• INSTRUCTIONS FOR THE TASK
Only the first line of the listing and the lines after it, up to and including the one containing "You are a computer-use agent. The height", should be retyped exactly.
********************
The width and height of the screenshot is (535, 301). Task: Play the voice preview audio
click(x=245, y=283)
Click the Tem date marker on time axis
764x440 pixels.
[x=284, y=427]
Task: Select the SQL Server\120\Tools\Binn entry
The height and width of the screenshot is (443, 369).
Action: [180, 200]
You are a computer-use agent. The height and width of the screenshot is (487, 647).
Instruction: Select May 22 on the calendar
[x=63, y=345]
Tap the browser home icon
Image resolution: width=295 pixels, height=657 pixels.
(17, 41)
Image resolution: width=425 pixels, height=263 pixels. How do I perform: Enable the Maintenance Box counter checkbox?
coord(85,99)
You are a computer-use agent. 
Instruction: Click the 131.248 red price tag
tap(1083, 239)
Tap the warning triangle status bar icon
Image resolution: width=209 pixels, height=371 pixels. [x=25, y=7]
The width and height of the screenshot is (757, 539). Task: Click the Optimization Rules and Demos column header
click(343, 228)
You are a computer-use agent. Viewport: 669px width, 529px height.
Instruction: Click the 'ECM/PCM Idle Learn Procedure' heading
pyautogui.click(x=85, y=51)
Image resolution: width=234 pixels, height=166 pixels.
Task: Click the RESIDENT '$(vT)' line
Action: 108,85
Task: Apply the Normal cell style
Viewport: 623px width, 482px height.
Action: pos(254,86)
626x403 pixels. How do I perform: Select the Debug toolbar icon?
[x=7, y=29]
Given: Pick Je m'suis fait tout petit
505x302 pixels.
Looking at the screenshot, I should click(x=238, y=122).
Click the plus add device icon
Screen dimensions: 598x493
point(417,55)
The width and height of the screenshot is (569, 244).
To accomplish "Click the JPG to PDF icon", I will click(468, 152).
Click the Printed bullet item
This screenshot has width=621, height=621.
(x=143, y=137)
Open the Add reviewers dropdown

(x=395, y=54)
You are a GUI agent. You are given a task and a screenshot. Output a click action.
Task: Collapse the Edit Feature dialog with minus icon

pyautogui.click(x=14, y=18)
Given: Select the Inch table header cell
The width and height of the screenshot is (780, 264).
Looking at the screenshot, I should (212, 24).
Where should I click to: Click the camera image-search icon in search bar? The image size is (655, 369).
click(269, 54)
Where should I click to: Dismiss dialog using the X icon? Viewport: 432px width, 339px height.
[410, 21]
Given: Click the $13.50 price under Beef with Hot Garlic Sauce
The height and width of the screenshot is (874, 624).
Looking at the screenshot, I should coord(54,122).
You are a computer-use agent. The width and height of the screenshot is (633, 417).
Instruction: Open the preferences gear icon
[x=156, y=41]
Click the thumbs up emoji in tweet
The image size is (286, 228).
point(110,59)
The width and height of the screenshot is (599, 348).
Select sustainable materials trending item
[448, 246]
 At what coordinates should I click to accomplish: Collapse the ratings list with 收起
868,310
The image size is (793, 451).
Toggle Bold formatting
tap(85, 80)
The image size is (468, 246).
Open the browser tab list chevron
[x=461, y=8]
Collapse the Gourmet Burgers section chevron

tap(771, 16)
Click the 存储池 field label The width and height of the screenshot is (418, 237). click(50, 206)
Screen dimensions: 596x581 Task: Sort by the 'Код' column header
********************
• SOLUTION
The width and height of the screenshot is (535, 301). Task: Play the voice preview audio
click(x=245, y=283)
Click the Tem date marker on time axis
764x440 pixels.
[x=284, y=427]
Task: Select the SQL Server\120\Tools\Binn entry
The height and width of the screenshot is (443, 369).
Action: [180, 200]
You are a computer-use agent. The height and width of the screenshot is (487, 647).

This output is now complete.